_Exercise_:
The entries that follow need to be printed exactly as they are, minus any pictures.
Provided records section start
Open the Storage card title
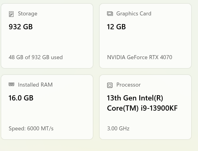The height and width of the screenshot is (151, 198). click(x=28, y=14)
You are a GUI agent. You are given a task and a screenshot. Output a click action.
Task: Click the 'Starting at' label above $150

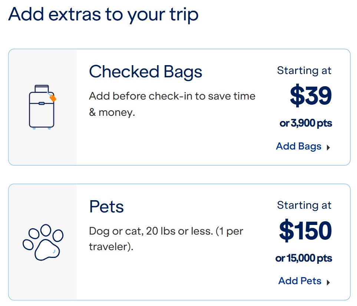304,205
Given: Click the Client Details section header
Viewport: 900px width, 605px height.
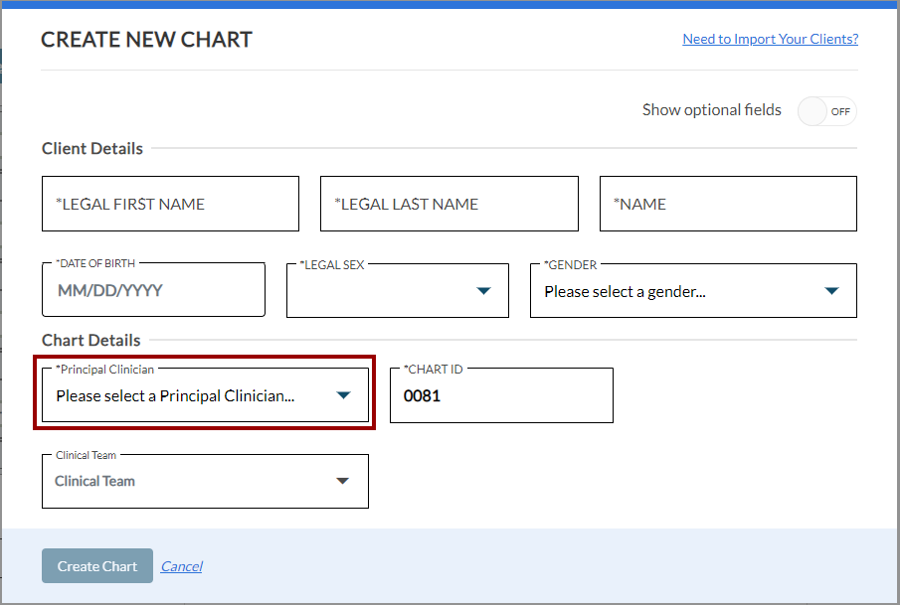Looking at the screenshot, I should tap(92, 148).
Provided records section end
_Solution for this task_:
Open the Storage card title
The height and width of the screenshot is (151, 198). click(x=28, y=14)
You are a GUI agent. You are given a task and a screenshot. Output a click action.
Task: Click the 'Starting at' label above $150

304,205
Given: Click the Client Details section header
Viewport: 900px width, 605px height.
Looking at the screenshot, I should tap(92, 148).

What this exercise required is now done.